C. The Instruction on Prior Inconsistent Statements
[32] The appellant submits that the trial judge erred in instructing the jury on the use that could be made of the alleged prior inconsistent statements of S.M., A.M., and J.D. In the course of her final charge, the trial judge delivered the following instruction (which was also provided to the jury in written form):
Prior Inconsistent Statements of Witnesses
At times during this trial, witnesses were cross-examined about a statement or evidence they gave on an earlier occasion, either a statement to the police or given at the preliminary inquiry or at an earlier court proceeding. When a witness says one thing in the witness box, but has said something you find to be quite different about the same thing on an earlier occasion, your common sense tells you that the fact that the witness has given different versions may be important in deciding whether or how much you believe or rely upon the witness’ testimony. The same principle applies if you find that a witness said different things about the same event at different times in their evidence during the trial. [Emphasis added.]
[33] The appellant objected to this instruction at trial. Pointing to the underscored portion of the passage above, he submitted that it had the effect of limiting the instruction to prior statements made to the police, or statements made in court. He requested a clarifying instruction that encompassed all prior statements, irrespective of to whom they were made. The appellant sought to rely on inconsistencies in what S.M., A.M. and J.D. said to each other.
[34] The trial judge refused to re-charge the jury on this issue. She rightly considered the objection to be about inconsistencies between the girls’ accounts, not contradictions in what each of them said.
[35] Moreover, the impugned part of the trial judge’s instruction must be viewed in context. References to a police statement or other court proceedings were merely examples of prior inconsistent statements – ones likely to be captured in the most discernible form, having been recorded or transcribed. This did not limit the ability of the jury to consider other prior inconsistent statements. The trial judge told the jury to consider whether the witness said something different about something on an earlier occasion multiple times.
[36] In her review of the evidence, the trial judge highlighted certain inconsistencies in the accounts of all three girls. Importantly, with respect to who said what and to whom, all three witnesses had little recollection, if any, of what they said to each other. Any internal contradictions were minor. [3] Thus, if there were any shortcomings in the charge on this issue, they were inconsequential.
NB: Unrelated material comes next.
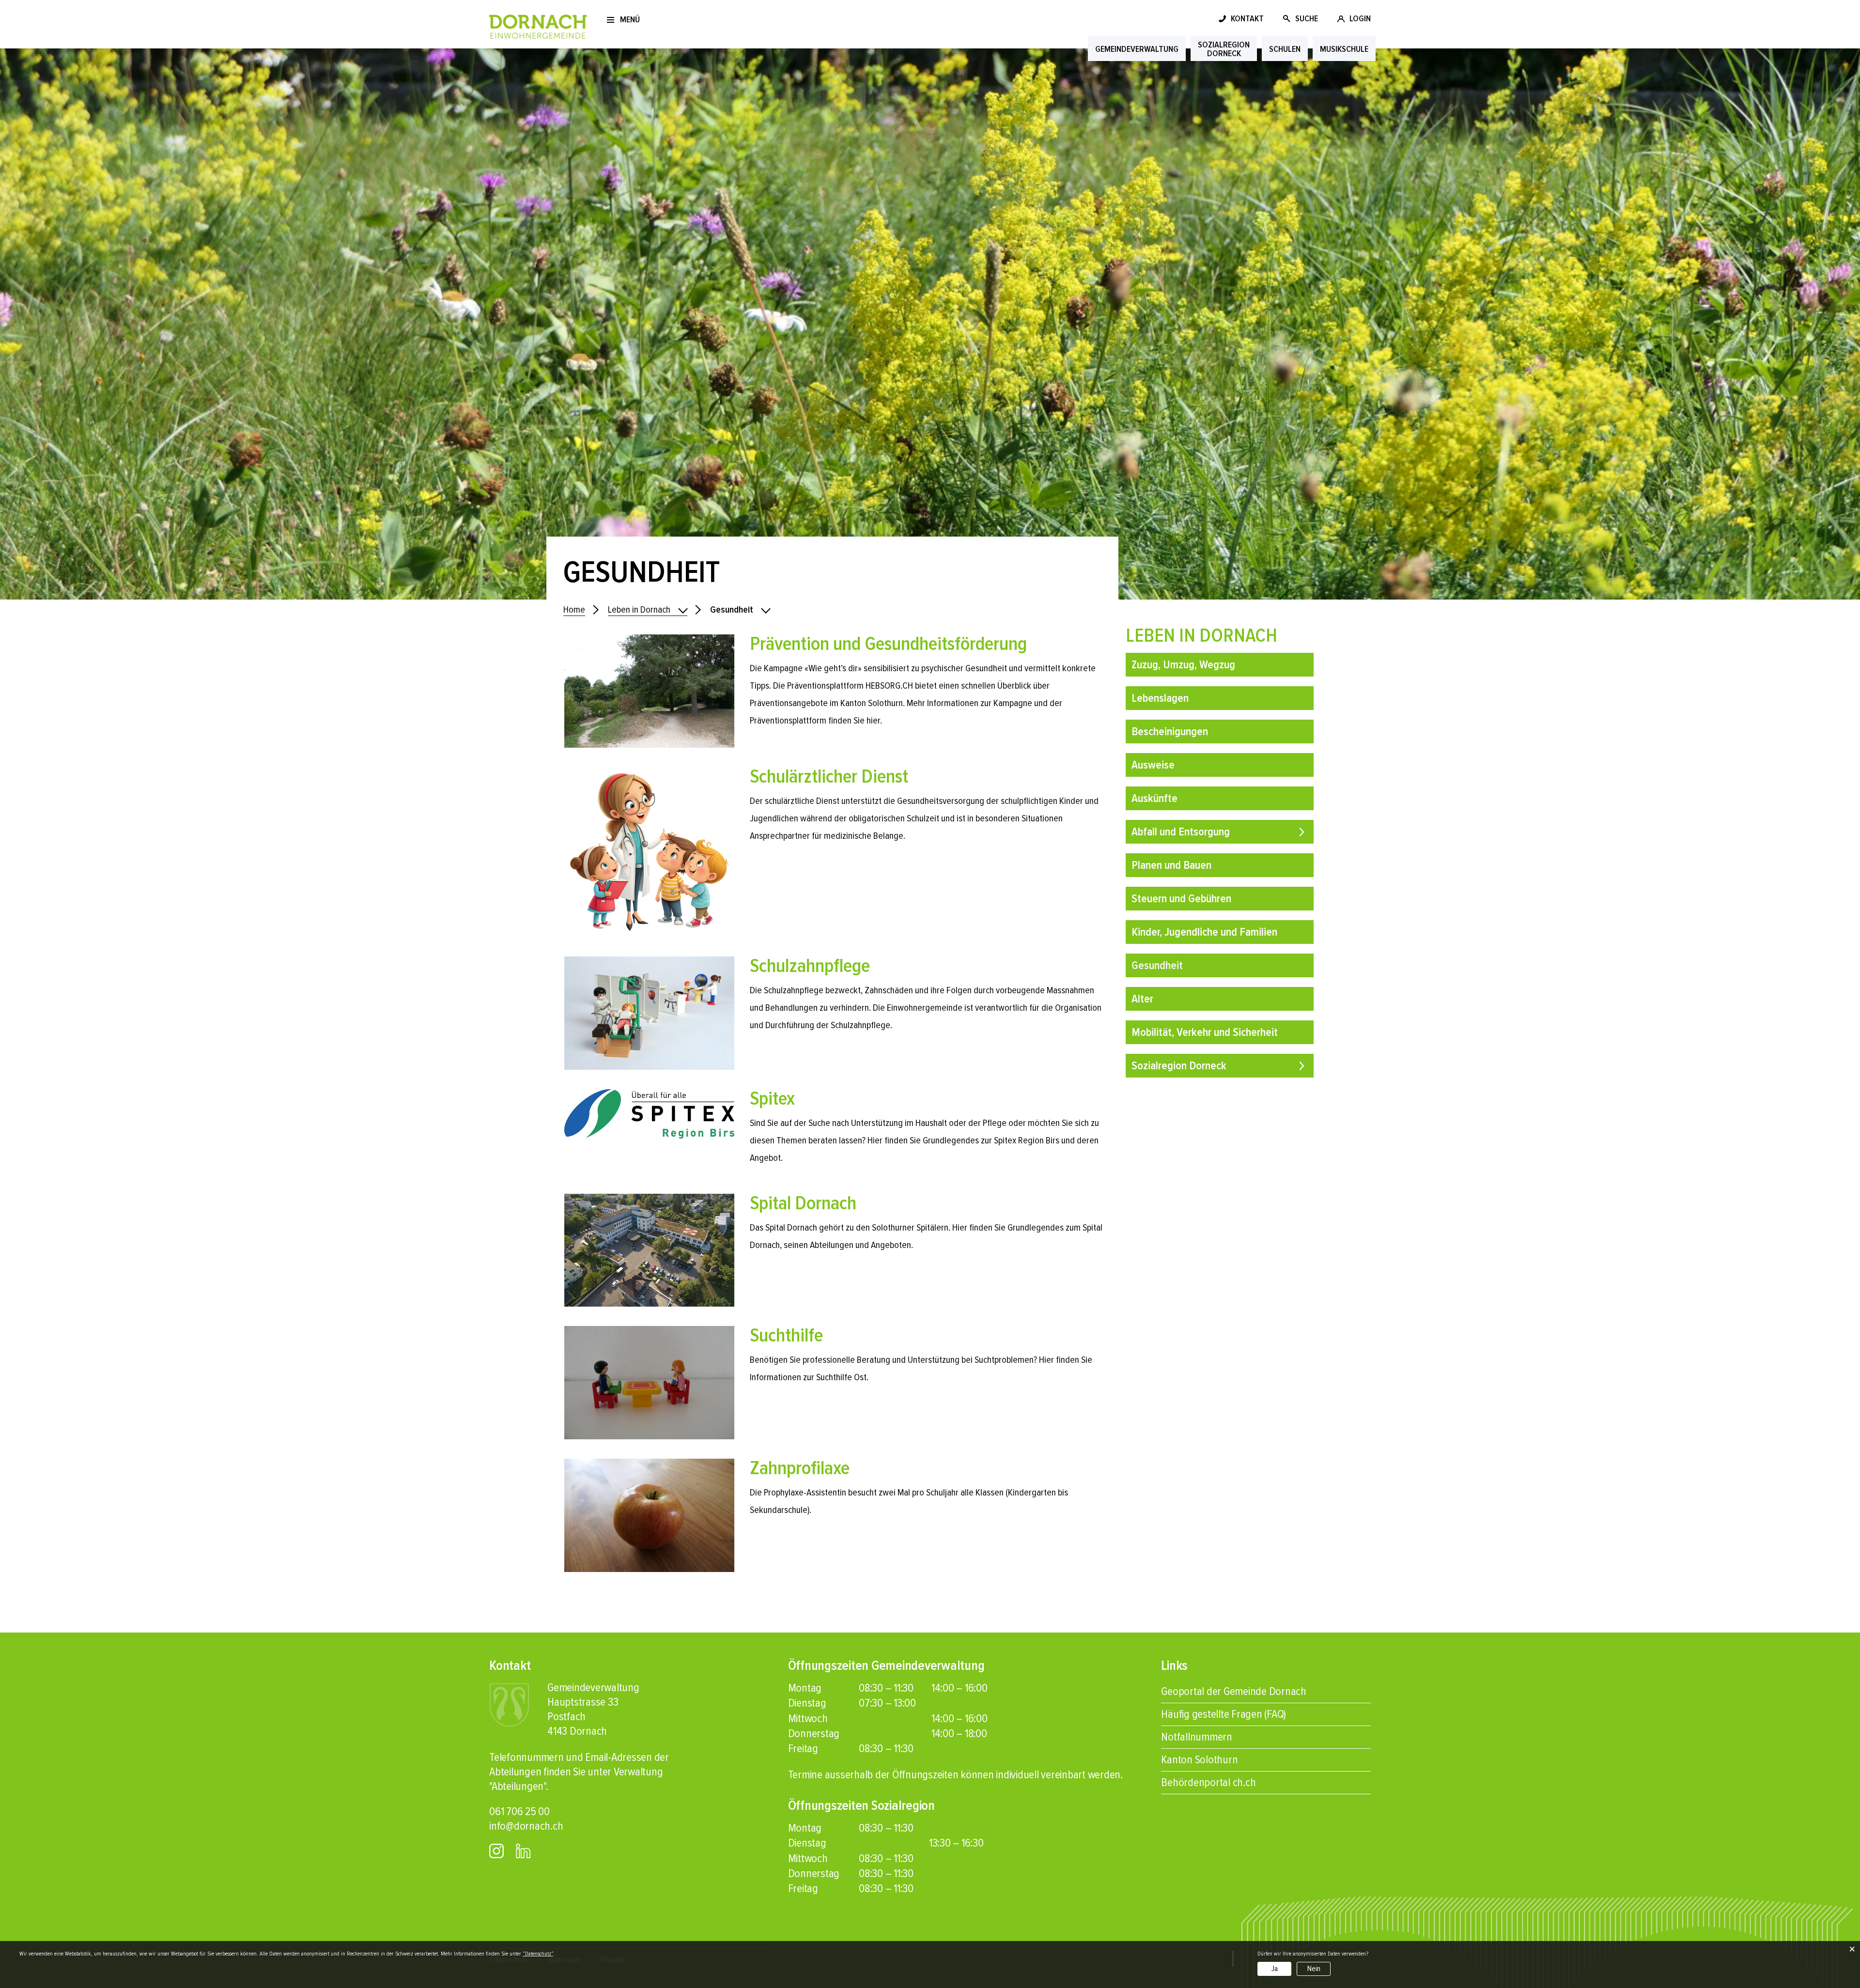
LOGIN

[37] I would dismiss this ground of appeal.
D. Conclusion
[38] The appeal is dismissed.
Released: April 24, 2024 “G.T.T.” “Gary Trotter J.A.” “I agree. B. Zarnett J.A.” “I agree. Sossin J.A.”
Footnotes
[1] There were other children living in the house at the time. They were sometimes in close proximity when the offences occurred. None of them were called as witnesses.
[2] She also used this expression at paras. 63, 71, 72, and 77.
[3] For instance, S.M. testified that she had a boil on her wrist that the appellant was treating during one incident. J.D. testified that S.M. told her that the appellant treated a cut on her ankle.